Oliveira notices that Ossip fails to notice the lampshade, but Etienne does.

This in in turn sparks a realisation in Oliveira of all the things he hasn’t noticed. Later in this chapter:

…there are lines in the air next to your head, next to your glance

zones for the detention of your eyes, your smell, your taste,

that is to say you’re going around with your limits outside

and you can’t get beyond that limit when you think you’ve caught anything fully, just like an iceberg the thing has a small piece outside and shows it to you, and the enormous rest of it is beyond your limits…

Julio Cortazar, Hopscotch

It made me think about all the things I’m noticing and all the things I’m not. How what I notice, (and what I don’t), might shape my reality.

Earlier in May, Austin Kleon created some wonderful Pansy Luchador collages. He highlighted how what he noticed previously might have ‘primed his eye’ – causing him to notice related things, and make further connections:

“Yesterday I saw some pretty pansies on a stoop in NYC, and they reminded me of the masks worn in Lucha libre…

I remember just now that the Joe Brainard show I saw the previous day at Tibor de Nagy was full of pansies.

My eye was primed…”

For designer, illustrator and writer Jez Burroughs, this example sentence in the dictionary definition for ‘study’ primed his eye:

He perched on the edge of the bed, a study in confusion and misery. 

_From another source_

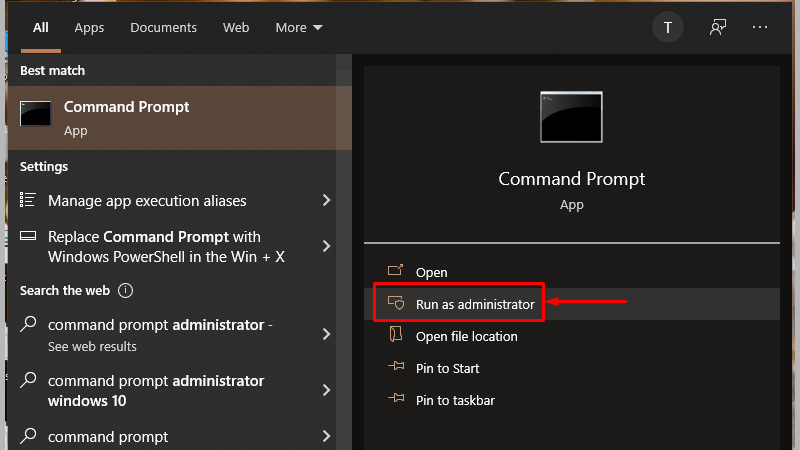800x450 pixels.
Task: Switch to the Documents tab
Action: click(x=164, y=28)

He noticed that there were thousands of these sentences: “all of which read like tiny pieces of fiction that got lost and wandered into the wrong book.” Armed with 12 dictionaries, he went on to write Dictionary Stories: Short Fictions and Other Findings, a collection of short stories each composed entirely of these curious excerpts, otherwise known as example sentences.

The results are delightful, weird, and touching in turn. This is my favourite:

The English language has over five hundred thousand words, but John didn’t say a word all the way home.

Jez Burroughs, Dictionary Stories

Here’s what he said about the process of writing the book:

Spend the better part of a year reading and reconfiguring the dictionary to write a book of stories, and you’ll emerge on the other side with more than just paper cuts and a modestly enhanced vocabulary.

You’ll remember how inspiration and small pleasures can hide in plain sight, patiently waiting for a keen co-conspirator to spring them loose.

You’ll find intimate connections between seemingly impossible bedfellows and the universe will suddenly seem more knowable, if only for a second.

Jez Burroughs

I’m heading out to buy a dictionary right now.

PS I was flicking through some old notebooks today, and stumbled across something I wrote down back in October of last year.

ROTATOR is a palindrome

…and the universe does indeed seem more knowable.